Extract ->
It also signals a willingness by governments to settle for a smaller cut of the profits - which could be slimmed further by the competition to attract investment as governments offer tax incentives, reduced royalties and other inducements.
The glaring exception is Venezuela, where state-run PDVSA remains under the firm control of a leftist government in the throes of an economic and political meltdown.
Elsewhere, emerging reforms are giving oil majors and independent producers their pick of some of the region's richest resources - after being shut out of these markets or waiting years for the right moment to invest. But they also face a risk that governments could shift back to resource nationalization or lose the political will to fully establish market reforms. An oil price drop could also undermine profits from such long-term, expensive projects.
"We love this continent. We know it well and now need to make sure we will spend the money wisely," said Michel Hourcard, senior vice president of development, exploration and production at France's Total, during an industry conference in Houston last month.

(Raw records)
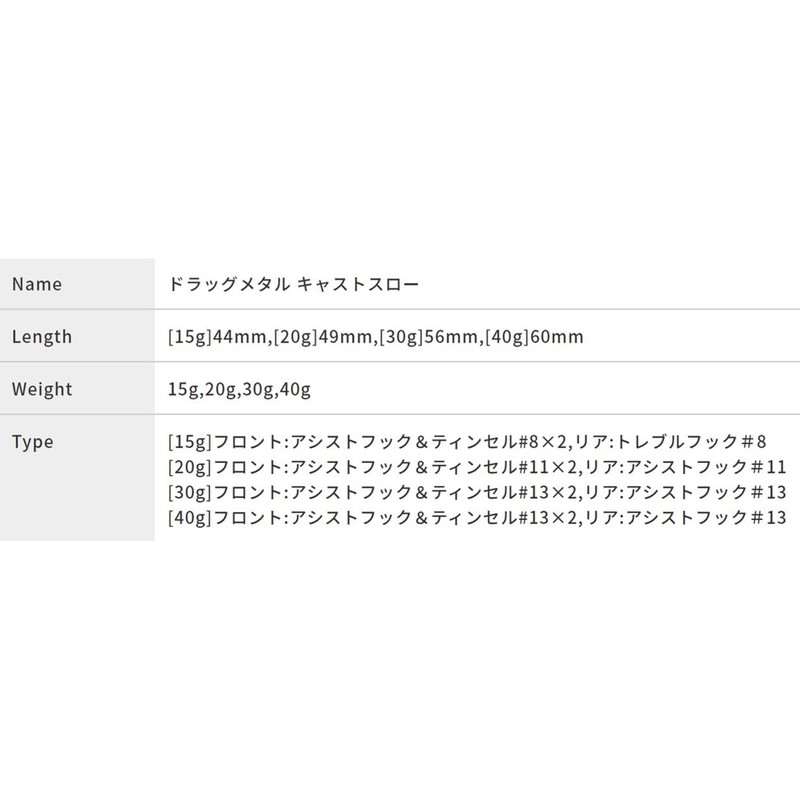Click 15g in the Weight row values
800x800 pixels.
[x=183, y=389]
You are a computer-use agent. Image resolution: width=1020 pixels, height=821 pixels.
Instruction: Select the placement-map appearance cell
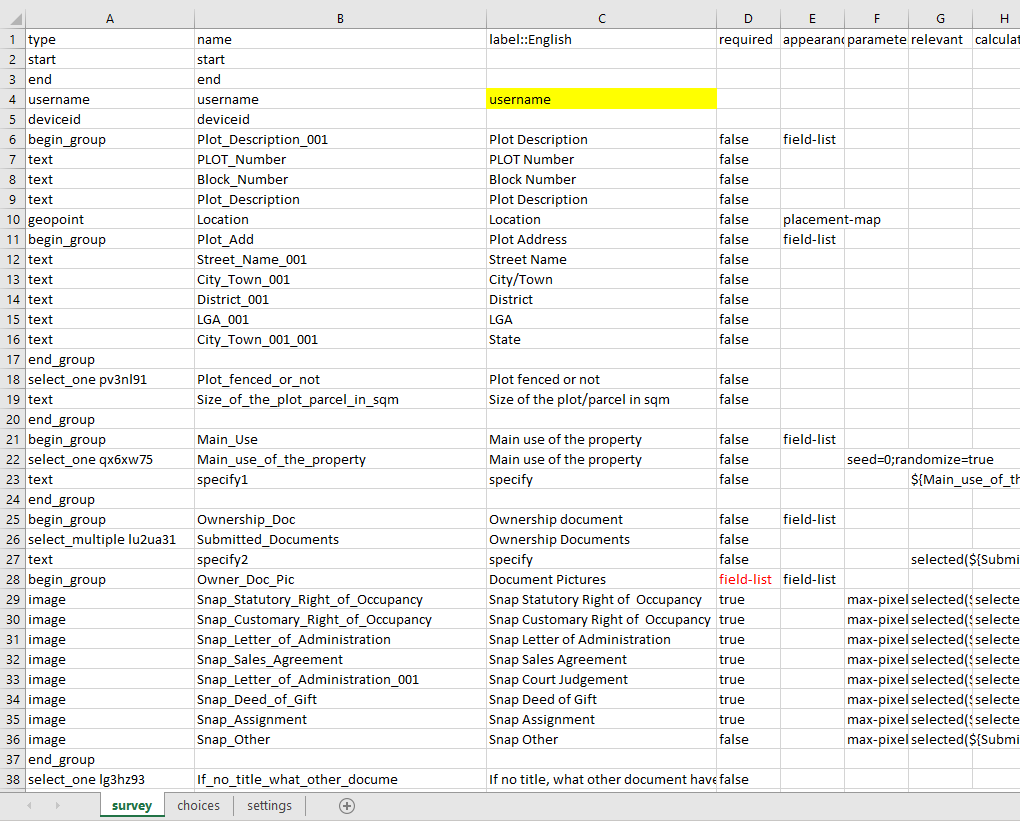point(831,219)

Requirements ->
**1)** In the text on oil investment, reproduce the portion starting with "Elsewhere, emerging reforms" and going on through "Houston last month.", swapping "oil majors" for "energy companies".
**2)** According to the text on oil investment, why could the governments' share of the profits become even smaller?

Answers per task ->
**1)**
Elsewhere, emerging reforms are giving energy companies and independent producers their pick of some of the region's richest resources - after being shut out of these markets or waiting years for the right moment to invest. But they also face a risk that governments could shift back to resource nationalization or lose the political will to fully establish market reforms. An oil price drop could also undermine profits from such long-term, expensive projects.
"We love this continent. We know it well and now need to make sure we will spend the money wisely," said Michel Hourcard, senior vice president of development, exploration and production at France's Total, during an industry conference in Houston last month.

**2)** Governments are competing to attract investment. To do so, they offer tax incentives, reduced royalties and other inducements, and these could slim their cut of the profits further.